# OpenAI Responses API: Advanced Tweet Analysis with File & Web Search Integration

## What is the OpenAI Responses API?

The Responses API is a new API released in March 2025. It is a combination of the traditional 
Chat Completions API and the Assistants API, providing support for:

- **Traditional Chat Completions:** Facilitates seamless conversational AI experiences.
- **Web Search:** Enables real-time information retrieval from the internet.
- **File Search:** Allows searching within files for relevant data.

Accordingly, the Assistants API will be retired in 2026. 

> **For new users, OpenAI recommends using the Responses API instead of the Chat Completions API to leverage its expanded capabilities.**

For a comprehensive comparison between the Responses API and the Chat Completions API, refer to the official OpenAI documentation: 
[Responses vs. Chat Completions](https://platform.openai.com/docs/guides/responses-vs-chat-completions).

## Summary of This Notebook
This notebook provides a hands-on guide for using the **OpenAI Responses API** to analyze tweets. 
It covers essential techniques such as:

- **Connecting to a MongoDB database** to store and retrieve tweets.
- **Extracting tweets** and converting them into a structured format for further analysis.
- **Creating a vector store** and uploading tweets for semantic search.
- **Using file search** to analyze private datasets.
- **Performing web search** to retrieve the latest public information.
- **Utilizing stateful responses** to maintain conversation context.
- **Combining file and web search** to enhance retrieval-augmented generation (RAG) applications.

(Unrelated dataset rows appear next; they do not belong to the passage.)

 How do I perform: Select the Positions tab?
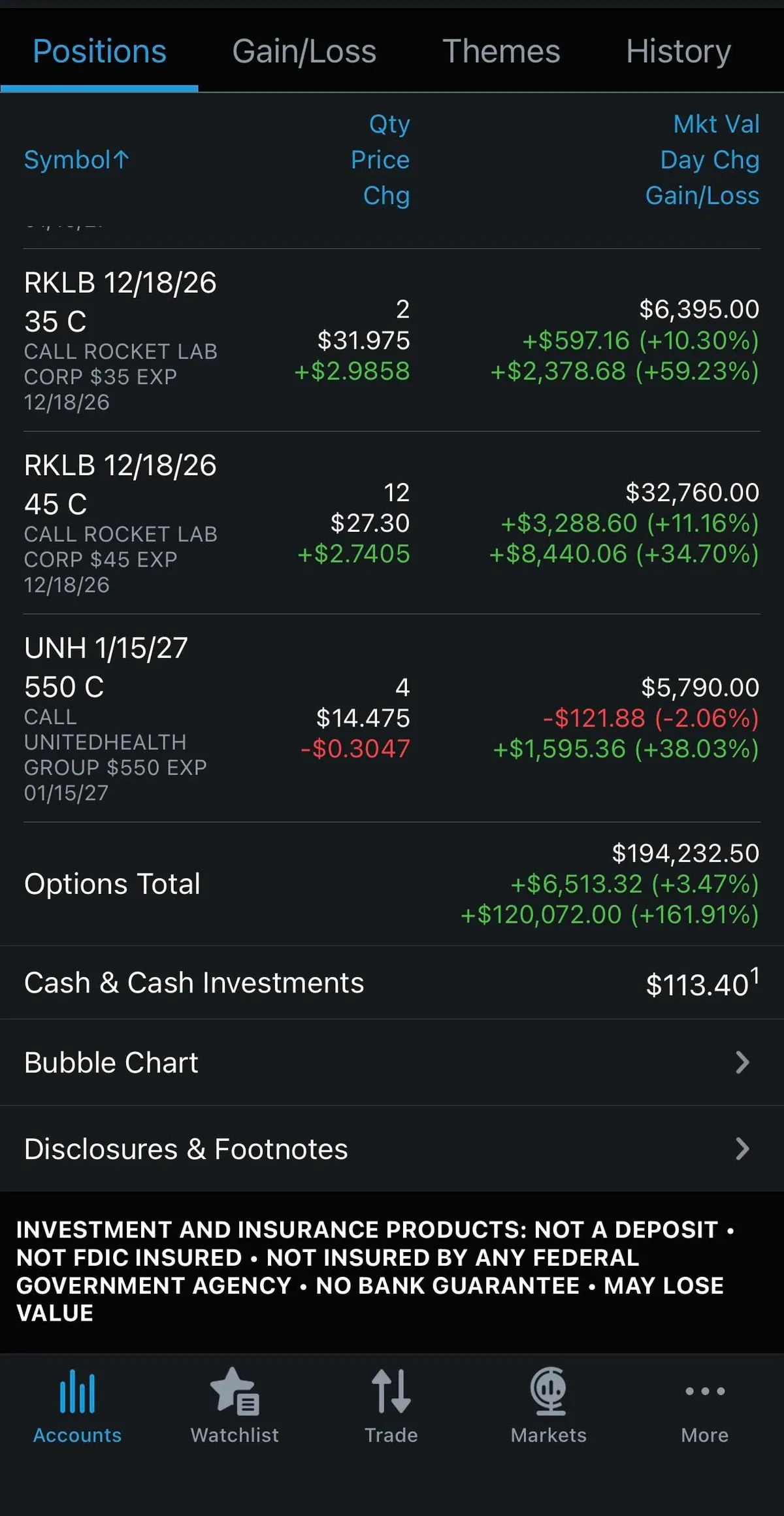pyautogui.click(x=99, y=52)
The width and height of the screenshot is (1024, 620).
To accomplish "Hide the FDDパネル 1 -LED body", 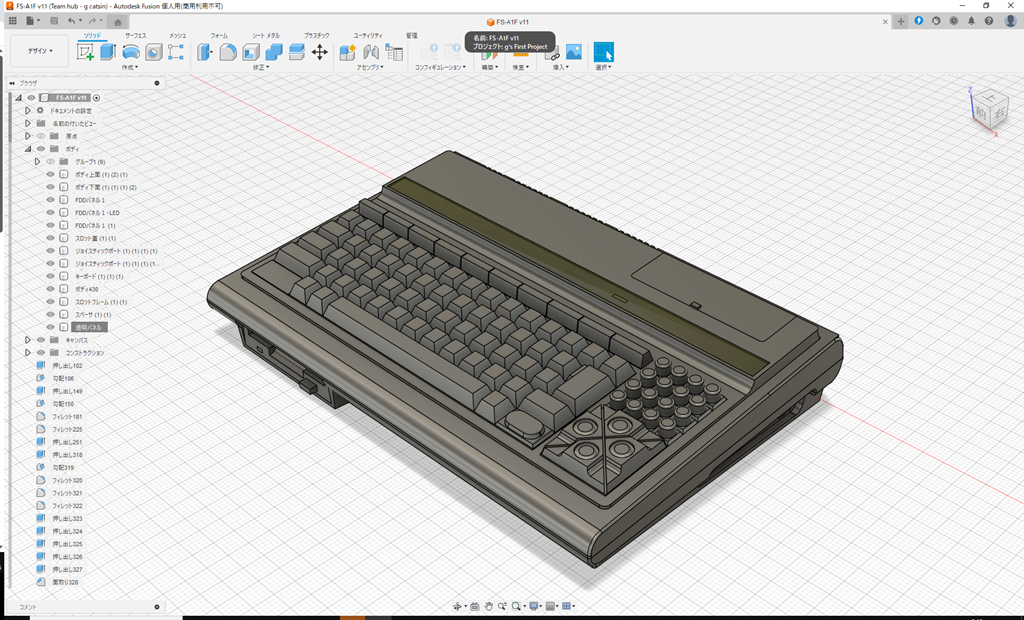I will coord(49,214).
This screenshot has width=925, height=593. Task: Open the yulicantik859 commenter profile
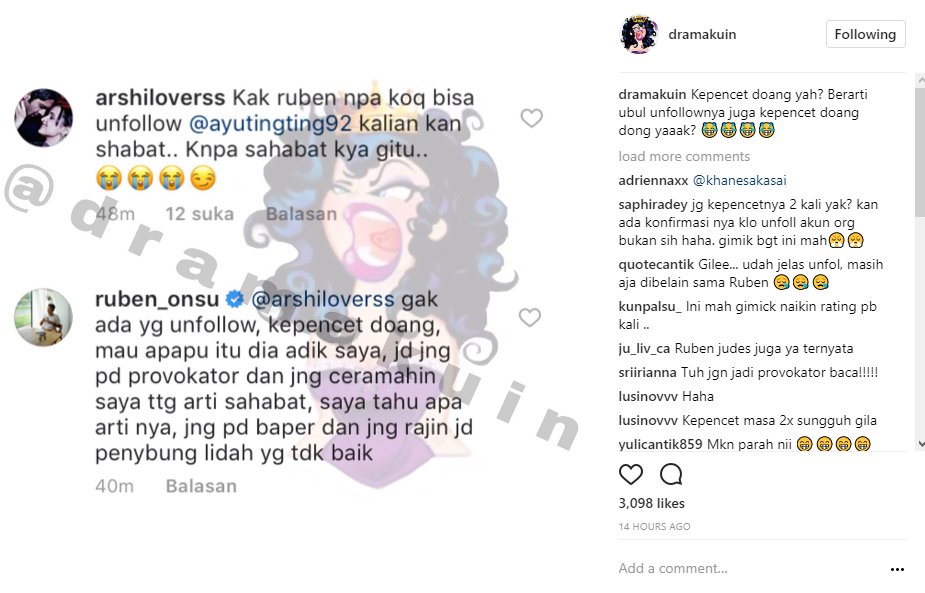[660, 444]
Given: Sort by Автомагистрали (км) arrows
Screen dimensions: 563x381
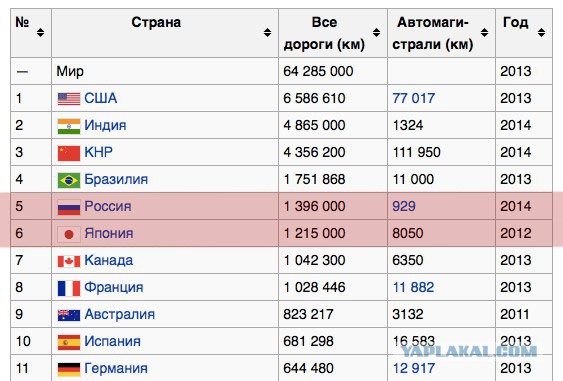Looking at the screenshot, I should tap(484, 33).
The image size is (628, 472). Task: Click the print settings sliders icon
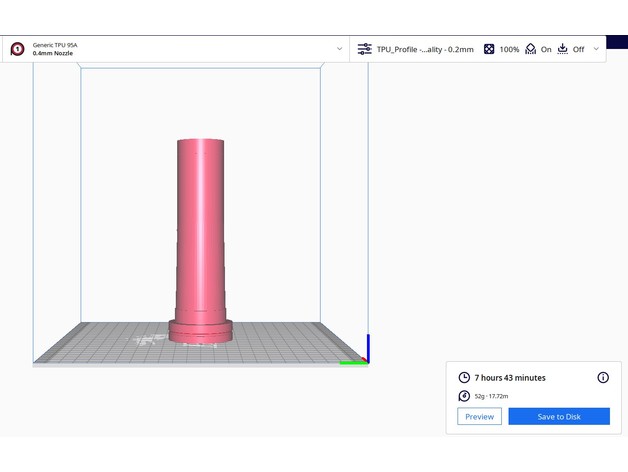(364, 49)
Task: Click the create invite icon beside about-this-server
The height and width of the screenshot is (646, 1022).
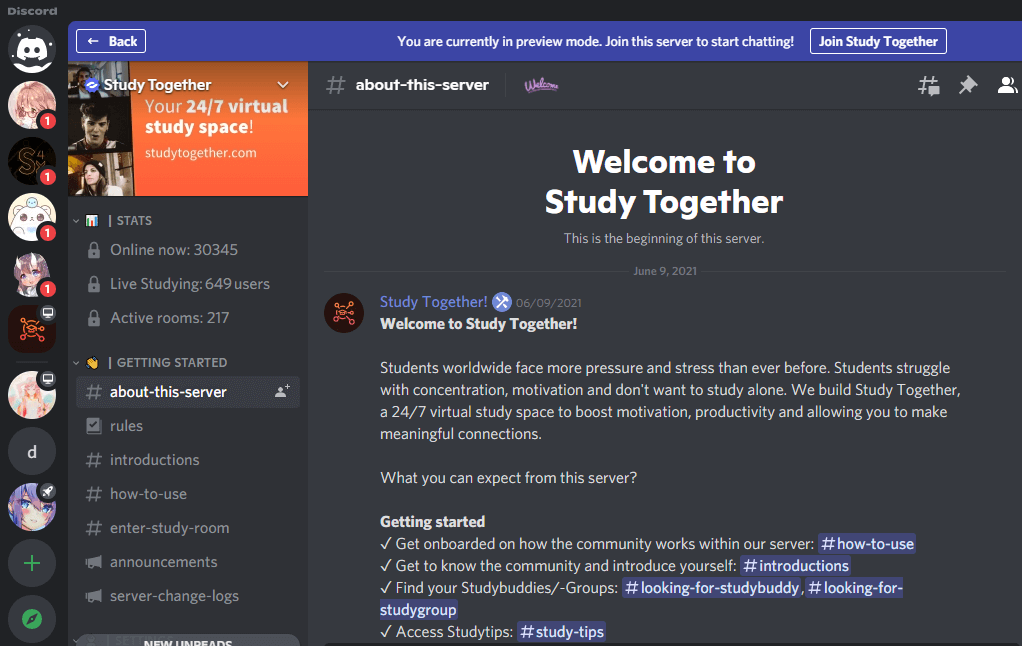Action: coord(282,392)
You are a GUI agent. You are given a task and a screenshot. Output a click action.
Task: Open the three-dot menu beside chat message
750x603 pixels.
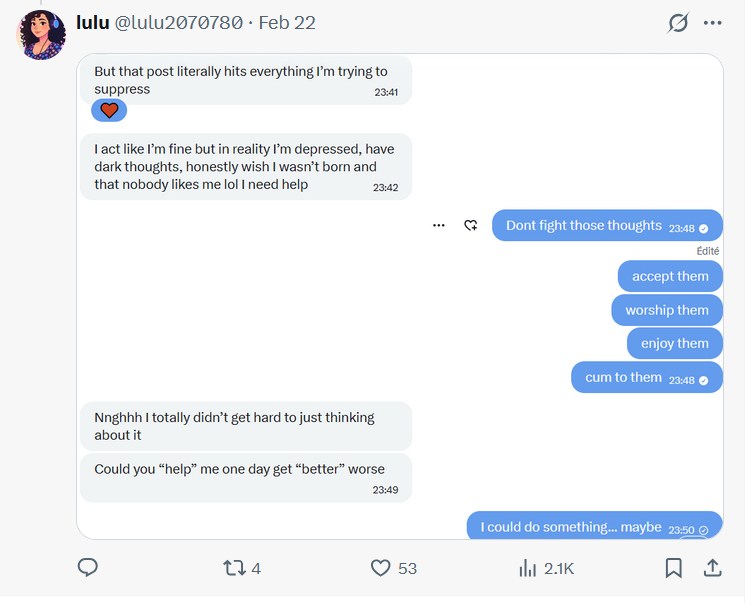coord(438,226)
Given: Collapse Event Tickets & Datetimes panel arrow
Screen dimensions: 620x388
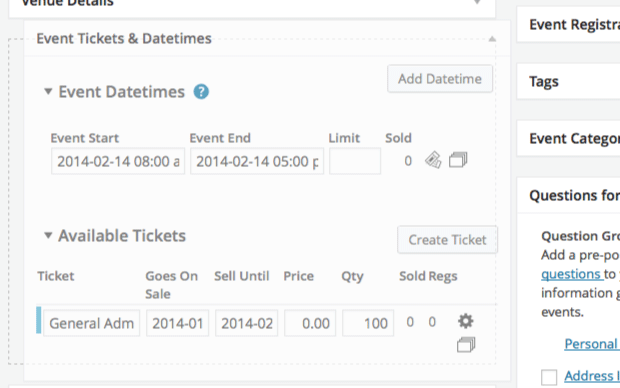Looking at the screenshot, I should 492,39.
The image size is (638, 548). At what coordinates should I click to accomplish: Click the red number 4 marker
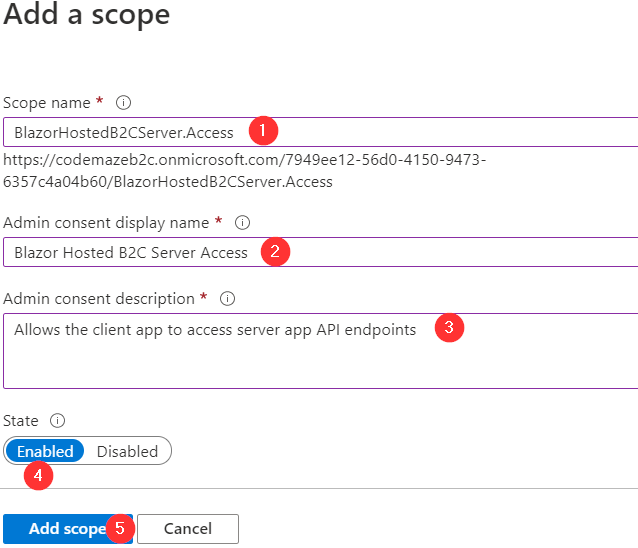pos(38,475)
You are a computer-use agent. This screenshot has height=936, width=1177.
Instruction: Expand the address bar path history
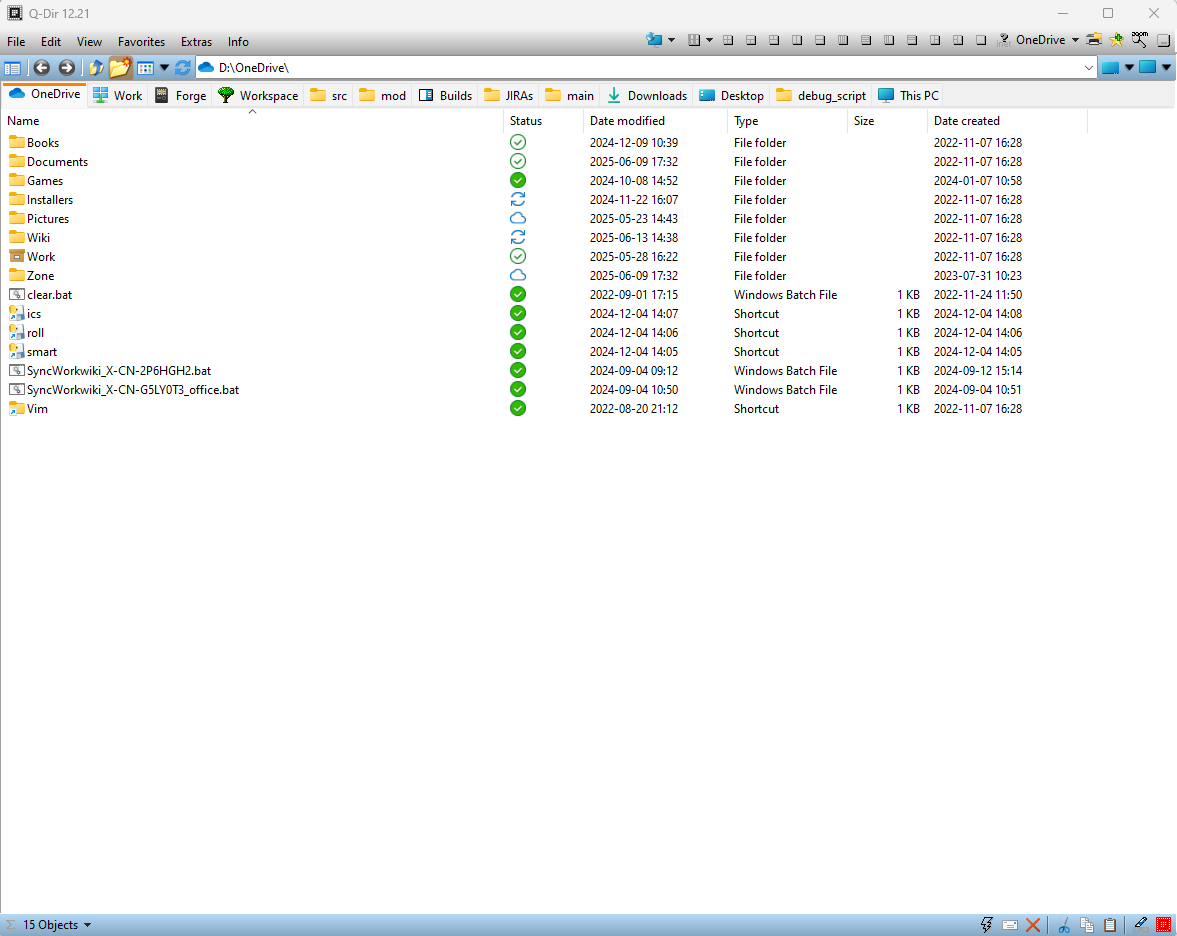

By the end of this notebook, users will be able to integrate OpenAI's Responses API for efficient data retrieval 
and analysis of structured and unstructured data.

## Install Required Libraries
To use the OpenAI Responses API and interact with a MongoDB database, we need to install the following libraries:

- **`openai`**: Provides access to OpenAI's APIs, including the Responses API
- **`pymongo`**: A Python driver for MongoDB to store and retrieve tweets.

In [1]:
pip install openai pymongo -q

Note: you may need to restart the kernel to use updated packages.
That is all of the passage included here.